→ **SEITENTEXT**
:::

Leben[Bearbeiten | Quelltext bearbeiten]

Overhues besuchte das Gymnasium in Rheine bis zur Unterprima. 1904 trat er als Seekadett in die Kaiserliche Marine ein, aus der er nach dem Ersten Weltkrieg 1919 als Kapitänleutnant ausschied. Der gelernte Uhrmacher betätigte sich anschließend als Kaufmann in der Automobilbranche. Bis 1932 war er Geschäftsführer der US-amerikanischen Packard-Vertretung in Köln. Politisch betätigte Oberhues sich bis Anfang der 1930er Jahre in der deutschnationalen paramilitärischen Organisation Stahlhelm.[1]

1931 trat Overhues der NSDAP bei. Aus der Kirche trat er aus und wurde "gottgläubig". Im Januar 1932 wurde er hauptamtlicher Geschäftsführer der NSDAP im Gau Düsseldorf, von April 1933 bis 1945 dann Stellvertreter des Gauleiters Friedrich Karl Florian. Während des Zweiten Weltkrieges war er zusätzlich Mobilisierungsbeauftragter in der Gauleitung. Overhues war seit 1934 (so die Selbstaussage) Mitglied der SA, seit 1942 als SA-Brigadeführer. Zeitweise führte er aktiv die Düsseldorfer Marine-SA-Standarte. Er war Träger des Goldenen Parteiabzeichens.

:::

→ **ERFASSTE ANGABEN**
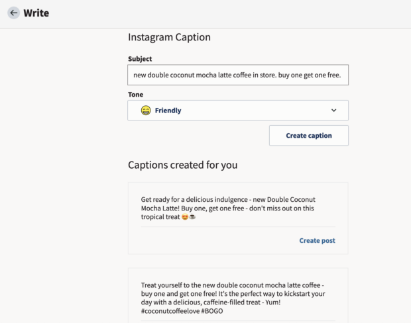Click the Write page title
411x323 pixels.
36,13

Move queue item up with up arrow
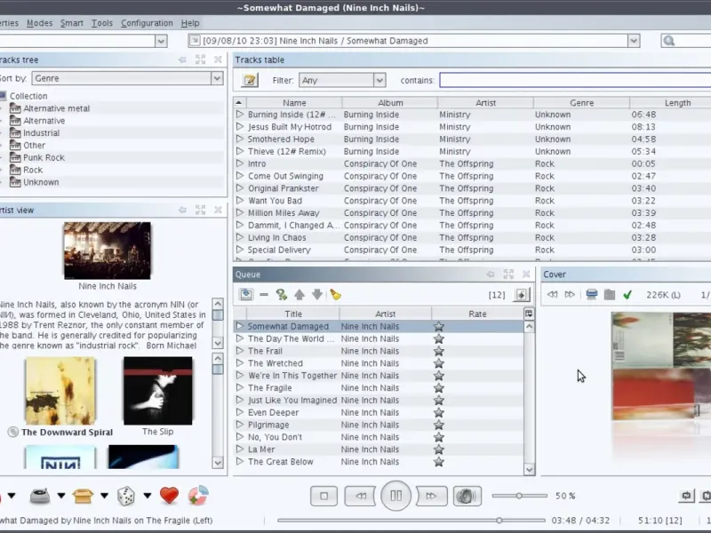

:::

→ **DIE AUFGABE**
Bearbeite den Seitentext über Overhues: Gib ihn von "1931 trat Overhues" bis einschließlich "des Goldenen Parteiabzeichens." wieder und setze dabei "Vorübergehend" an die Stelle von "Zeitweise". Die Auflistung wird hierfür nicht gebraucht.

→ **DIE LÖSUNG**
1931 trat Overhues der NSDAP bei. Aus der Kirche trat er aus und wurde "gottgläubig". Im Januar 1932 wurde er hauptamtlicher Geschäftsführer der NSDAP im Gau Düsseldorf, von April 1933 bis 1945 dann Stellvertreter des Gauleiters Friedrich Karl Florian. Während des Zweiten Weltkrieges war er zusätzlich Mobilisierungsbeauftragter in der Gauleitung. Overhues war seit 1934 (so die Selbstaussage) Mitglied der SA, seit 1942 als SA-Brigadeführer. Vorübergehend führte er aktiv die Düsseldorfer Marine-SA-Standarte. Er war Träger des Goldenen Parteiabzeichens.